# TASK STATEMENT
Show all lines containing "Save" from the data below.

# DATA FOR ANALYSIS
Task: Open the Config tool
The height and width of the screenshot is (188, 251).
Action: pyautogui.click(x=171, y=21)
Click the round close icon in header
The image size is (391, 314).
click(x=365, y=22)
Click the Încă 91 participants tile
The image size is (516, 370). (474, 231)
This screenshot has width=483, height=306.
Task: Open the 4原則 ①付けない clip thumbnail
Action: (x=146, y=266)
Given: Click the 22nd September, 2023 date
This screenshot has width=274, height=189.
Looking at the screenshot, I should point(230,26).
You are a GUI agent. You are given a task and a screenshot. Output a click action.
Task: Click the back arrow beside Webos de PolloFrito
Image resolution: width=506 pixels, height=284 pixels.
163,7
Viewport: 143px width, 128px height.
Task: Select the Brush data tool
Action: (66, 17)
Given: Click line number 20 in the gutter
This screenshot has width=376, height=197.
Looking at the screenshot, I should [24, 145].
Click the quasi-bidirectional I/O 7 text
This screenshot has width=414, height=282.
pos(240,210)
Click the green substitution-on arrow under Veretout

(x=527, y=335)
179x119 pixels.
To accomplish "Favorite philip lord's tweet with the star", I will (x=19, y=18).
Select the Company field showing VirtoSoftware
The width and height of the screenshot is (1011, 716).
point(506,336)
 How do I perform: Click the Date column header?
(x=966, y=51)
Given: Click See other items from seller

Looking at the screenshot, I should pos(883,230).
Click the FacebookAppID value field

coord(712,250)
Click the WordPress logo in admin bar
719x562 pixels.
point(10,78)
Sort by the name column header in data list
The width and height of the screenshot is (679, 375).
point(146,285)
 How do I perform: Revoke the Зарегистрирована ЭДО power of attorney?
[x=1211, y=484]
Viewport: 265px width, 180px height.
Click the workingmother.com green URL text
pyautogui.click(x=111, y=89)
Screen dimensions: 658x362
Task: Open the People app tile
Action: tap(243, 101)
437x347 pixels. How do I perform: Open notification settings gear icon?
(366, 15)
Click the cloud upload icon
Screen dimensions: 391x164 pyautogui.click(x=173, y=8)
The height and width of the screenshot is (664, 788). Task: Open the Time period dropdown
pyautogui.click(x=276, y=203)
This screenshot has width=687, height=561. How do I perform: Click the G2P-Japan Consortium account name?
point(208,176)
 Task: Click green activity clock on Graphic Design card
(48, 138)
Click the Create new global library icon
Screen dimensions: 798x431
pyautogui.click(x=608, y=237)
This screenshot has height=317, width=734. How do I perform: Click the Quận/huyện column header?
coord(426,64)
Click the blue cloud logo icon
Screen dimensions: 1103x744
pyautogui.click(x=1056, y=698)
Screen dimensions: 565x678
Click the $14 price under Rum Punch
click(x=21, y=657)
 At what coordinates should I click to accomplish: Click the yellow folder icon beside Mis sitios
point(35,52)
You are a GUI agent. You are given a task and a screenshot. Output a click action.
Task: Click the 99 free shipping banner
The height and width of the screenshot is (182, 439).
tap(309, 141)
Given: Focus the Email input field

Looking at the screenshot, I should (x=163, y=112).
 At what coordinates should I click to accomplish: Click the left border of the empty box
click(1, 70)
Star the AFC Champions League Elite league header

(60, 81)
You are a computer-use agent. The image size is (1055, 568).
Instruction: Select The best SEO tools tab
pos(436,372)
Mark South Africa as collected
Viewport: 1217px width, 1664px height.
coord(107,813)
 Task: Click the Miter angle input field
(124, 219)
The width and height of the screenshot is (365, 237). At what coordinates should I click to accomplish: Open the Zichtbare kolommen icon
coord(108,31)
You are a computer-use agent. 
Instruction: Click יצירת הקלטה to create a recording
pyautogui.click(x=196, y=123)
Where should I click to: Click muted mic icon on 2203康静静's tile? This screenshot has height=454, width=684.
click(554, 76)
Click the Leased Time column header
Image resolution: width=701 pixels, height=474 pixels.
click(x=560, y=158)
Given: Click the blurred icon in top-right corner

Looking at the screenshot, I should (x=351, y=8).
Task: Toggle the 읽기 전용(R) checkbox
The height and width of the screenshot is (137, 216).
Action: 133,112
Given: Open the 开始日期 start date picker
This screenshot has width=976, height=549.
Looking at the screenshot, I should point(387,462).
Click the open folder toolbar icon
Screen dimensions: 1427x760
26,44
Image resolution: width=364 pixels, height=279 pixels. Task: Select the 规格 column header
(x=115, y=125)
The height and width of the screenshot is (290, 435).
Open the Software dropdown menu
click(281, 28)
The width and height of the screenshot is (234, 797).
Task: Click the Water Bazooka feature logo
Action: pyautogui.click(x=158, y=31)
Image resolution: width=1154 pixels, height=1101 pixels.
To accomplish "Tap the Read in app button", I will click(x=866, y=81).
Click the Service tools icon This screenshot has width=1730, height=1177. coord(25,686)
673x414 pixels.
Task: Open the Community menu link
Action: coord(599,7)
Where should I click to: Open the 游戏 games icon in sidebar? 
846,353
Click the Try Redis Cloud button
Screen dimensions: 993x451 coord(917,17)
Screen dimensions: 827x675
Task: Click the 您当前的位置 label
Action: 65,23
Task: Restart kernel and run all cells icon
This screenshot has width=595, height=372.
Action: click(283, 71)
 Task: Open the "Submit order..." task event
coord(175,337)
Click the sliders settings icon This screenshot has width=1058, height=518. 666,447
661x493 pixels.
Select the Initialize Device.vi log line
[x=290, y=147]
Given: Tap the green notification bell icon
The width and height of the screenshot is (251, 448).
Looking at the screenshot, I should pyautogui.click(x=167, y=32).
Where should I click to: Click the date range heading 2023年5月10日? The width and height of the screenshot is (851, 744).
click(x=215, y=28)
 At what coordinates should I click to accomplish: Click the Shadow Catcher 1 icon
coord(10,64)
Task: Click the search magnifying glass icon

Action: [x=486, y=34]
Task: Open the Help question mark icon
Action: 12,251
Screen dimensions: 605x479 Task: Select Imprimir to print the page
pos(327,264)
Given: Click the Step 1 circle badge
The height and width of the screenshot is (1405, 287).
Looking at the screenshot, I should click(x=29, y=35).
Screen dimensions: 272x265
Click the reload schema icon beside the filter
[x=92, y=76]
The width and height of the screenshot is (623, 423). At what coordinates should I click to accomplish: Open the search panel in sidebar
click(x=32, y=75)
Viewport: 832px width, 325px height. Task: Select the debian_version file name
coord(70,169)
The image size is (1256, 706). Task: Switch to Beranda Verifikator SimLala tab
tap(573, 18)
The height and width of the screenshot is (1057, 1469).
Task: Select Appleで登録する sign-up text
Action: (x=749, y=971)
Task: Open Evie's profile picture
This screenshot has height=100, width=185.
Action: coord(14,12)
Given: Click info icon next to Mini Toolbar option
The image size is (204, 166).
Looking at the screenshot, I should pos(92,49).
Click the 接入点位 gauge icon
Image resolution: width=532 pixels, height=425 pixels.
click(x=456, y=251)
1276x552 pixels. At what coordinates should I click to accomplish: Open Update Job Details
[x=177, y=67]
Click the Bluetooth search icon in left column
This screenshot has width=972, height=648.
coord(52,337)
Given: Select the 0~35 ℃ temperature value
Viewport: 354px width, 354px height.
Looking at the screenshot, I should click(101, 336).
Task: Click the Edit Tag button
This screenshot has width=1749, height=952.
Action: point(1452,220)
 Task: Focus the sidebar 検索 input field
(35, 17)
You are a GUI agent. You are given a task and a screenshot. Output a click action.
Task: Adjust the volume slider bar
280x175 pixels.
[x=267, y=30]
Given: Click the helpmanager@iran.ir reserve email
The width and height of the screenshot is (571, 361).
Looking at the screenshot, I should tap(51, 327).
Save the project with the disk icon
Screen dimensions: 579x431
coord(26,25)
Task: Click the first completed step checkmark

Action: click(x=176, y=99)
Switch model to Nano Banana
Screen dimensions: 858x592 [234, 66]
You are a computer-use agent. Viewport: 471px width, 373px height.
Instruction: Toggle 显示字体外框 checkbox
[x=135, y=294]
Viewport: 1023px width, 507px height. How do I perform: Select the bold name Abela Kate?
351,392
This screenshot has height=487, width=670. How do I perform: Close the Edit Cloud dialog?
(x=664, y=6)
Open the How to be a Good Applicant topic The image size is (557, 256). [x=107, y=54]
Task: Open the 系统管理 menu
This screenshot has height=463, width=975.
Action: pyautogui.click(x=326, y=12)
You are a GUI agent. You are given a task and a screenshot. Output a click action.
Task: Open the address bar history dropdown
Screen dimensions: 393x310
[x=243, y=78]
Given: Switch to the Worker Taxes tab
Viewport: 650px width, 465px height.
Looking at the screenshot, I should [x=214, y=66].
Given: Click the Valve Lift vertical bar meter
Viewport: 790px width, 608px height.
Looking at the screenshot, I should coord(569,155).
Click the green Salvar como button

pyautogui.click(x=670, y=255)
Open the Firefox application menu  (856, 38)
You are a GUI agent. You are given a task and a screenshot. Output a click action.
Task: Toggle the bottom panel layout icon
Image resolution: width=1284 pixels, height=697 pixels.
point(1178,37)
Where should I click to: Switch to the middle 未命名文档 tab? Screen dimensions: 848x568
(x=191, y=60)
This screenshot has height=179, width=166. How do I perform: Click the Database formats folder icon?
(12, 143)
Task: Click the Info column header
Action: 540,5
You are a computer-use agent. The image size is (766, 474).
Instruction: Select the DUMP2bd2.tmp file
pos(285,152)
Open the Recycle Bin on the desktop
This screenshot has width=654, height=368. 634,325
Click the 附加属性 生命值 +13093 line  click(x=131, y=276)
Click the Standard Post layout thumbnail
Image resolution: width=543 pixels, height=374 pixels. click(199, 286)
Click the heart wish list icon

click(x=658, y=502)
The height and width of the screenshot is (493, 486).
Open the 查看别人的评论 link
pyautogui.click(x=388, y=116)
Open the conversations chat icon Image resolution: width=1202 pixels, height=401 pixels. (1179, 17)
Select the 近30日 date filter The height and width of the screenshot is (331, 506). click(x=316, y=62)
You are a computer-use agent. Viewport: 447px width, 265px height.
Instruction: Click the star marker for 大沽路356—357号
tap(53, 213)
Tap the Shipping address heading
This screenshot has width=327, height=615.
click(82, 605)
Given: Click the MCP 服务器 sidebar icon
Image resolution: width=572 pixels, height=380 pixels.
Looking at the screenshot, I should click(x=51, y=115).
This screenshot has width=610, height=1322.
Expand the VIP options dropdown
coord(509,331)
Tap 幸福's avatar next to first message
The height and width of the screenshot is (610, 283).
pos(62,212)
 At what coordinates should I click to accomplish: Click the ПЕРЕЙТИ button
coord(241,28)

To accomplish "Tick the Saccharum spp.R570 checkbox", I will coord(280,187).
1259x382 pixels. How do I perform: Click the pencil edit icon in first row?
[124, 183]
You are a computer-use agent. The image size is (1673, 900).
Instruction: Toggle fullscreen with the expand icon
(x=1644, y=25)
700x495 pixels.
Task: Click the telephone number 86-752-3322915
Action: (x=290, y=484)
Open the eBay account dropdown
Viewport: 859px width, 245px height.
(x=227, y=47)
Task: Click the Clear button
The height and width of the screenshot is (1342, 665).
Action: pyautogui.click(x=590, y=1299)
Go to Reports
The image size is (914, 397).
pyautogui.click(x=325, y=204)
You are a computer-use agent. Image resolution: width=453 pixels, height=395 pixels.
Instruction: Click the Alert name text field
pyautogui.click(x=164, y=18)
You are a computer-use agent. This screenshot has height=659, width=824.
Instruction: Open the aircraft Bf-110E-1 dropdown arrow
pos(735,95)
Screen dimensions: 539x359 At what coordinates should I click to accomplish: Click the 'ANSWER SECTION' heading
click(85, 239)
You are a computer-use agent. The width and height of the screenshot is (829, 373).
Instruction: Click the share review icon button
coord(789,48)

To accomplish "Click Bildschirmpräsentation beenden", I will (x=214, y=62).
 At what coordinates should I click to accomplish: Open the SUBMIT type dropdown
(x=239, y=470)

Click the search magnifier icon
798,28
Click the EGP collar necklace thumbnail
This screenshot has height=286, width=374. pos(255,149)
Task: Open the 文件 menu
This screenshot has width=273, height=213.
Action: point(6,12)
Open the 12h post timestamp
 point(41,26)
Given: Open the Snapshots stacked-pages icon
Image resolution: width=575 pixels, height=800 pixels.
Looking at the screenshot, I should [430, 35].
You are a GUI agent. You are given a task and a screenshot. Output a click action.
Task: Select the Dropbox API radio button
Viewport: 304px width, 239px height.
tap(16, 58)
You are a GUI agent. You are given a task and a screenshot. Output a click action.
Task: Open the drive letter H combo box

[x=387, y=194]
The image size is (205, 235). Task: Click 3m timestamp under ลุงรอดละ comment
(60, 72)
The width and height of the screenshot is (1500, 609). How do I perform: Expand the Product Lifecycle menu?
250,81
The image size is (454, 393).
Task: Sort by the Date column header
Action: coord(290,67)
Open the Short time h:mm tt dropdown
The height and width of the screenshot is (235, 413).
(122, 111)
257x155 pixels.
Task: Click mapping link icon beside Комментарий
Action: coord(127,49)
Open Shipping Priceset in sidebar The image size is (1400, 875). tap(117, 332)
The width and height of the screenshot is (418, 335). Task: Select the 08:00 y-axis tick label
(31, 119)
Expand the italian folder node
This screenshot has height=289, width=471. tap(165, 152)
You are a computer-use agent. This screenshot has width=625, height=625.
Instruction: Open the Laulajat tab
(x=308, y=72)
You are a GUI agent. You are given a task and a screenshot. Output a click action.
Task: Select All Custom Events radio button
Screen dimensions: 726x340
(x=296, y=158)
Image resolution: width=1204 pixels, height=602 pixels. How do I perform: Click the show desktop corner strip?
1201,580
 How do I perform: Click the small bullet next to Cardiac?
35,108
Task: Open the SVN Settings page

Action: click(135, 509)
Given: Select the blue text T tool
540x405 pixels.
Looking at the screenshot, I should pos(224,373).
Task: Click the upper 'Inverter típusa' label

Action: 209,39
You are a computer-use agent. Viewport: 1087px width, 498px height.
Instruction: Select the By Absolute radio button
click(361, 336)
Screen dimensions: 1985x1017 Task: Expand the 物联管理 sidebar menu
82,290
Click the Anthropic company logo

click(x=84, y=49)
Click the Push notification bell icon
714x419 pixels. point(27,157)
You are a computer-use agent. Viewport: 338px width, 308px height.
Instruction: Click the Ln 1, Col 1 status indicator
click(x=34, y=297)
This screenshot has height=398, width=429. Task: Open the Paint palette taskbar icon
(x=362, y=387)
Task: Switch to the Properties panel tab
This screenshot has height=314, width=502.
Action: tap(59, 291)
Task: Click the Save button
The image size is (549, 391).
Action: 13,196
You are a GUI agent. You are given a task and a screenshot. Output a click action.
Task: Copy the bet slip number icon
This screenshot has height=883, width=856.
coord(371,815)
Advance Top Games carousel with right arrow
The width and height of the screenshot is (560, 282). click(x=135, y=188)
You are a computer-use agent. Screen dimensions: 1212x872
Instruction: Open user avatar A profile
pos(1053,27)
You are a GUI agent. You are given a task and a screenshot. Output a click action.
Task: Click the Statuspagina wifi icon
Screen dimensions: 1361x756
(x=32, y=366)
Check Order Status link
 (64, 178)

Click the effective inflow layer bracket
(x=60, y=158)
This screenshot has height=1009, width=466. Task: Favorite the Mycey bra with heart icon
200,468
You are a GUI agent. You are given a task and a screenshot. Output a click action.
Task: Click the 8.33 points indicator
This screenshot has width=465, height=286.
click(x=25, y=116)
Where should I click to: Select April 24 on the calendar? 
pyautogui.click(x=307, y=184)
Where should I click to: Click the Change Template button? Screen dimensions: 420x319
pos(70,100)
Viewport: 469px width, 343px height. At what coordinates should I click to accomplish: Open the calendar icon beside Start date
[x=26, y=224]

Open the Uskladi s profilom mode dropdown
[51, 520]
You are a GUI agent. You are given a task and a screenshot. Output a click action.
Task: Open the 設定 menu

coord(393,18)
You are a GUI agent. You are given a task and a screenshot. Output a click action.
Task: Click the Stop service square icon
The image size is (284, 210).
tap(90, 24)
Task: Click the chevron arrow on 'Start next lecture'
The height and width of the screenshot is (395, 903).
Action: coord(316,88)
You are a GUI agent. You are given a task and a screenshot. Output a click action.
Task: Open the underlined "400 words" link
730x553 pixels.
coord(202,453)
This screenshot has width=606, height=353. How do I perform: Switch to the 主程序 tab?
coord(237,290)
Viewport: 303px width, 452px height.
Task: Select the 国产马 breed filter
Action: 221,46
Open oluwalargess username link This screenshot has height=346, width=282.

# RESPONSE BELOW
Save the project with the disk icon
Task: Click the Save button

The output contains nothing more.